_Task instructions_:
Output the line containing "You are a computer-use agent. Image" and all subsequent lines of the listing below, copied exactly, with no other lines.

_Provided records_:
______

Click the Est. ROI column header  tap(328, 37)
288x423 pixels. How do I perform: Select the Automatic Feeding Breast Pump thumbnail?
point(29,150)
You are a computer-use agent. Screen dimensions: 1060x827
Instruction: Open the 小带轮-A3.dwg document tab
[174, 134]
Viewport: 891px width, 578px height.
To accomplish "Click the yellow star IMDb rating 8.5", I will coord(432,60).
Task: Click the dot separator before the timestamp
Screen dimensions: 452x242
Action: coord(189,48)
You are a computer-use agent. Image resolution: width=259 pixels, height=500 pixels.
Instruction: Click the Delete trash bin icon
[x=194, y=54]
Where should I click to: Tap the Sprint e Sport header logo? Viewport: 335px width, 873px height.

______

_Solution_:
You are a computer-use agent. Image resolution: width=259 pixels, height=500 pixels.
Instruction: Click the Delete trash bin icon
[x=194, y=54]
Where should I click to: Tap the Sprint e Sport header logo? Viewport: 335px width, 873px height.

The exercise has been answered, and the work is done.